The trip was about 50 kilometers which I planned to cope with in 2 hours. Though the terrain is completely flat, some head wind caused an average speed of 20 km/h only – I needed 30 minutes more as I planned.

Once again, I really enjoyed to have MoNav’s excellent offline routing available during the trip. Before I used MoNav, I spent hours in front of my computer to prepare a trip. Today, I just check what MoNav suggests before I leave and help it with some via points – that’s it. An issue of minutes, not hours.

I’d like to thank all Co-Mappers who contributed the data I used during today’s trip. Thanks girls and guys.

¹ According to echo $RANDOM

Trip Info Page for MoNav

Though I’m currently rewriting the user interface of MoNav, I’m still missing some features while being on the road. During a trip, I want to see information about the remaining route distance, the distance and time already traveled, and as a cyclist who sometimes crosses hilly regions, I found some altitude information very useful. Obviously some volunteer is needed to write the code to accomplish that. Waiting for someone else is a valid option, but I know it’s much better to get things done™ :) .

I pushed the first code to the central repository a couple of minutes ago. It’s not polished yet, and the user interface requires some more dedication. I’d also like to add a display of the average speed, but this required some redesign of the track logger code first.

Frankly, it’s a great joy and pleasure to contribute to MoNav. I’d like to thank its creator and maintainer, Christian Vetter, for the great work he put into it. The use of Qt for the backend and the frontend code. The uber fast routing engine. The use of OSM data for routing and the fast address search. And last but not least for his openness when it comes to new ideas and changes. Oh, and did I mention MoNav ran on the N900 out of the box from the first day I tried it :) ?

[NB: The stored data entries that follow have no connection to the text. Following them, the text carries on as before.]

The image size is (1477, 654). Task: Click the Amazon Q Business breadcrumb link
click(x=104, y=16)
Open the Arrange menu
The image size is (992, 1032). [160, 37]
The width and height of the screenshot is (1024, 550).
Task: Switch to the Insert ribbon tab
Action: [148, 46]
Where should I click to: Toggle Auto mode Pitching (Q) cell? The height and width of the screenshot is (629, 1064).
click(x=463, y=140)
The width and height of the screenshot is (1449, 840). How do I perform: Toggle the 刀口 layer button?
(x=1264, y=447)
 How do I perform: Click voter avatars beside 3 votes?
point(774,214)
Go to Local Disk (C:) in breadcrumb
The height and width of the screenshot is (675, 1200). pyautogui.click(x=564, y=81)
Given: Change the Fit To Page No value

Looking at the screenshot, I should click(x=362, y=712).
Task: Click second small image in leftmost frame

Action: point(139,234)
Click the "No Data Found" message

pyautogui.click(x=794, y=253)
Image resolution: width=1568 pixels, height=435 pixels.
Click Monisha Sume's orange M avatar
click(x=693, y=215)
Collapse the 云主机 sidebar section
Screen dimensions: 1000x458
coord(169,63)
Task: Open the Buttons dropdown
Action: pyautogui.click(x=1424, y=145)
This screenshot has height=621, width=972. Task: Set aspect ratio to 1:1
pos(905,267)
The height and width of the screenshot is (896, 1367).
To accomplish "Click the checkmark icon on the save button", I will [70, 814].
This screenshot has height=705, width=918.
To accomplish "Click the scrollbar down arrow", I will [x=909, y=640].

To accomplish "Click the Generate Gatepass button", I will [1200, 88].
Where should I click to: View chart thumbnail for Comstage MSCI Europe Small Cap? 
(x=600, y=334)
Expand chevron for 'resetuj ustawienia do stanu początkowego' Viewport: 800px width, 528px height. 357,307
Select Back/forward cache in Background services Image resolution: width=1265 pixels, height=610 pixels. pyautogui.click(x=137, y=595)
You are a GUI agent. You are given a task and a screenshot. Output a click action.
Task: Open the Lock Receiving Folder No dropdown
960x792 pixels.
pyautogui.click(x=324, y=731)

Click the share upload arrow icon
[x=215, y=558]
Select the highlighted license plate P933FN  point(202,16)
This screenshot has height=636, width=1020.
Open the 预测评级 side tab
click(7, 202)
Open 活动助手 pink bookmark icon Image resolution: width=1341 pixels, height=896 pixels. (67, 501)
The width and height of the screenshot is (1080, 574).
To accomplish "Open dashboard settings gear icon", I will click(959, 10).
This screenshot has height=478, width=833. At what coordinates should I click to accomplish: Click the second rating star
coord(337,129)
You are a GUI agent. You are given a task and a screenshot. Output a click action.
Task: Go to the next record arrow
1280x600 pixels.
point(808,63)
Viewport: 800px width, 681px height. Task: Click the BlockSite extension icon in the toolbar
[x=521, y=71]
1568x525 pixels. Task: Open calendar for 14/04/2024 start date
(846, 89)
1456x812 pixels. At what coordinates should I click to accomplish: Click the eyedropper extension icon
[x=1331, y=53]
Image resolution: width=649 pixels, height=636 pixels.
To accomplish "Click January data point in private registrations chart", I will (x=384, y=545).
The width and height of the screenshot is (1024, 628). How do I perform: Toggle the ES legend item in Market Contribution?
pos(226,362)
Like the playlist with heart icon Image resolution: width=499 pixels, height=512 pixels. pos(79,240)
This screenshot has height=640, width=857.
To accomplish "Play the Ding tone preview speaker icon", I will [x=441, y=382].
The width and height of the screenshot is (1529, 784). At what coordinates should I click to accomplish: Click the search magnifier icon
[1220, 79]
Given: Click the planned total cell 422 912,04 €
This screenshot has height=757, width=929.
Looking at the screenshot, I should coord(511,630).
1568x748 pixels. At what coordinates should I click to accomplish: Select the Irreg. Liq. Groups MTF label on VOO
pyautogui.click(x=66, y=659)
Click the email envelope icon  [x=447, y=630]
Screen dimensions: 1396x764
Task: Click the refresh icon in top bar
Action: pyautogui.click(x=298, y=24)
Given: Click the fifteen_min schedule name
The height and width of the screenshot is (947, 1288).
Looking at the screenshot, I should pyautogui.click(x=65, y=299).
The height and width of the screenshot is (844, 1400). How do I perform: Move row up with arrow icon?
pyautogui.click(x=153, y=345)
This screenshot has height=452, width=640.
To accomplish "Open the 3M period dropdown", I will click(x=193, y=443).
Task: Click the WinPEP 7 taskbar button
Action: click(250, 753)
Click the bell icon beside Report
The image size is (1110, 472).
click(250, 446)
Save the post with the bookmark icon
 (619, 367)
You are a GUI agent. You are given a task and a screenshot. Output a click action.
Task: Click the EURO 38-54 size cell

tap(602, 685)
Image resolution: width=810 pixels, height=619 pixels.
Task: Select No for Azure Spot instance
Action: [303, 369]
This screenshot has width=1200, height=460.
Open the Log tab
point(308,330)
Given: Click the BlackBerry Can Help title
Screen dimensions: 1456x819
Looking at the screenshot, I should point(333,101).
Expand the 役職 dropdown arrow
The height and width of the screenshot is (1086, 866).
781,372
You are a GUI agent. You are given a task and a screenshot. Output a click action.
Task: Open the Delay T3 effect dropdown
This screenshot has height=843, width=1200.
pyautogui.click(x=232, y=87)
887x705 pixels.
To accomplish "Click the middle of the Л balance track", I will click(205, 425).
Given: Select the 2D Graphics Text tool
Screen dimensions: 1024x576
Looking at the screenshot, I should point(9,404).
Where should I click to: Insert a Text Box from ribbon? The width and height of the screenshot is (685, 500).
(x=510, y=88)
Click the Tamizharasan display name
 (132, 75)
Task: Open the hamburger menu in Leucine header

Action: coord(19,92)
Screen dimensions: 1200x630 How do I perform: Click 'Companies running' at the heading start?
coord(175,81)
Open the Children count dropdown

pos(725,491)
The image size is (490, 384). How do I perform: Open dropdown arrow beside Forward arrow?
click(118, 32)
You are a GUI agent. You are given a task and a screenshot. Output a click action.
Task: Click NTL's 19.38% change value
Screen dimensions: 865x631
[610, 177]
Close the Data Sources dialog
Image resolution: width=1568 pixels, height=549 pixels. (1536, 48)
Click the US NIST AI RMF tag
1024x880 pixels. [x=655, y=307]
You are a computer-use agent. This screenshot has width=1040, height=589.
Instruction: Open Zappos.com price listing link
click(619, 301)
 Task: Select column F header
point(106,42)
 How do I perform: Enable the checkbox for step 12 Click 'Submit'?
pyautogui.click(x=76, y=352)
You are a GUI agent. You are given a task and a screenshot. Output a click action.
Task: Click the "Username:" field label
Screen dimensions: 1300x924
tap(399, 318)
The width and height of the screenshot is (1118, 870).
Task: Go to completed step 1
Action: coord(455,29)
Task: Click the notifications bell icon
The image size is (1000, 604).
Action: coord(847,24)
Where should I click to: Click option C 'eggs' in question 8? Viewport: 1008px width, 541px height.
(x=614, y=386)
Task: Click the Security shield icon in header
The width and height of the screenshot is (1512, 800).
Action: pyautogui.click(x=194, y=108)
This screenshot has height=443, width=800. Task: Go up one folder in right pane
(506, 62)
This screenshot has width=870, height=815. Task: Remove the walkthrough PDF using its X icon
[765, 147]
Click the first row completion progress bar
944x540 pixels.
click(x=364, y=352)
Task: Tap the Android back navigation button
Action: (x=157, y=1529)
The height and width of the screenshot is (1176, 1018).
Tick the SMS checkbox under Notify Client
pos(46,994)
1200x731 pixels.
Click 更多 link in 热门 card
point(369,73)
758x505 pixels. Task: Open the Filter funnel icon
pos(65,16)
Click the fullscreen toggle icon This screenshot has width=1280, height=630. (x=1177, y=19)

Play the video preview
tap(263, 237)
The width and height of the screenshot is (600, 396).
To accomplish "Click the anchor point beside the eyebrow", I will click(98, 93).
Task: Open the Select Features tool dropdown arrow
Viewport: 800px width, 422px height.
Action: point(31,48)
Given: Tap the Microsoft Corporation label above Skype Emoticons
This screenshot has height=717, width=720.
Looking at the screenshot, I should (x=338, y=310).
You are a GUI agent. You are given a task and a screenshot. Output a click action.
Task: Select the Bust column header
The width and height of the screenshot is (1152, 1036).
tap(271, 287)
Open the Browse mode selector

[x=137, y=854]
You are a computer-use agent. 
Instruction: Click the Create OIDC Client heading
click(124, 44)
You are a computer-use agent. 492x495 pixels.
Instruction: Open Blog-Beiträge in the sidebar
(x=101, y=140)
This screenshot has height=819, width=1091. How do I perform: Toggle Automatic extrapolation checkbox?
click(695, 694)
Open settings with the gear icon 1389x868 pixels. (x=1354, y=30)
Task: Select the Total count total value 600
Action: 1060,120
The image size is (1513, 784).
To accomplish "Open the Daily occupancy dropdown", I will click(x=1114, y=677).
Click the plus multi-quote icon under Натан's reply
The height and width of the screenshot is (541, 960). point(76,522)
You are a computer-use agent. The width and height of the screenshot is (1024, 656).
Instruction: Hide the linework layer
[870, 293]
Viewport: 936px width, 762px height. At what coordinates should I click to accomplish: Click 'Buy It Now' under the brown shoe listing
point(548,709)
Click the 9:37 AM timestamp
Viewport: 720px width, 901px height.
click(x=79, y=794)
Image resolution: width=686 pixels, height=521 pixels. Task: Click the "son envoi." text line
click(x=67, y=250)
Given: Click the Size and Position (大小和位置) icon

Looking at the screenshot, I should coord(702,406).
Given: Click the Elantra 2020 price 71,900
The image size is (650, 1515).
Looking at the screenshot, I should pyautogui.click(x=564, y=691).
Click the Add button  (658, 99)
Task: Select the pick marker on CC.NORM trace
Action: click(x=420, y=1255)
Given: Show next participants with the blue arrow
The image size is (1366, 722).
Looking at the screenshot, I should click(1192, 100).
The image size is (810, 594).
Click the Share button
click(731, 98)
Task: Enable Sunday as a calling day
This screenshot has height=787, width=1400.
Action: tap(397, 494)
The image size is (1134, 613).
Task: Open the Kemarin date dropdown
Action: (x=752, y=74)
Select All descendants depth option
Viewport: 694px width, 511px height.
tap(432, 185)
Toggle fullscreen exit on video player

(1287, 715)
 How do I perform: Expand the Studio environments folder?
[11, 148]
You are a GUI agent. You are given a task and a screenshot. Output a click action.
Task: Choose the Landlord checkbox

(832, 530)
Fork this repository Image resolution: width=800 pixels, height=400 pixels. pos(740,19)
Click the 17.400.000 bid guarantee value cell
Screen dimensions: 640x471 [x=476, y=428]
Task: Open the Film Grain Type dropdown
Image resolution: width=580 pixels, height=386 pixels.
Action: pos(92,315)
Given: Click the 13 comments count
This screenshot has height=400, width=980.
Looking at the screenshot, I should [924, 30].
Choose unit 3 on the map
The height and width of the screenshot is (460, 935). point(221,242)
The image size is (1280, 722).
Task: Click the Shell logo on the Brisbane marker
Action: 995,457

I’d also like to thank James Hollingshead who wrote the first ready to use vector renderer for MoNav. Though it still shows some minor glitches and is missing rendering of street names, it currently serves us very well for displaying offline vector map data.

Enough rant for now. The code is written, and I better should go to bed :) .

MoNav user interface overhaul – the cross platform hassle

The recent 0.3 release of MoNav provides a useful interface, which allows to invoke all features directly from its main window. It’s a great, both finger as well as user friendly interface, especially on mobile devices such as the Nokia N900. The downside is that it does not conform to the look and feel of the other applications of a given platform.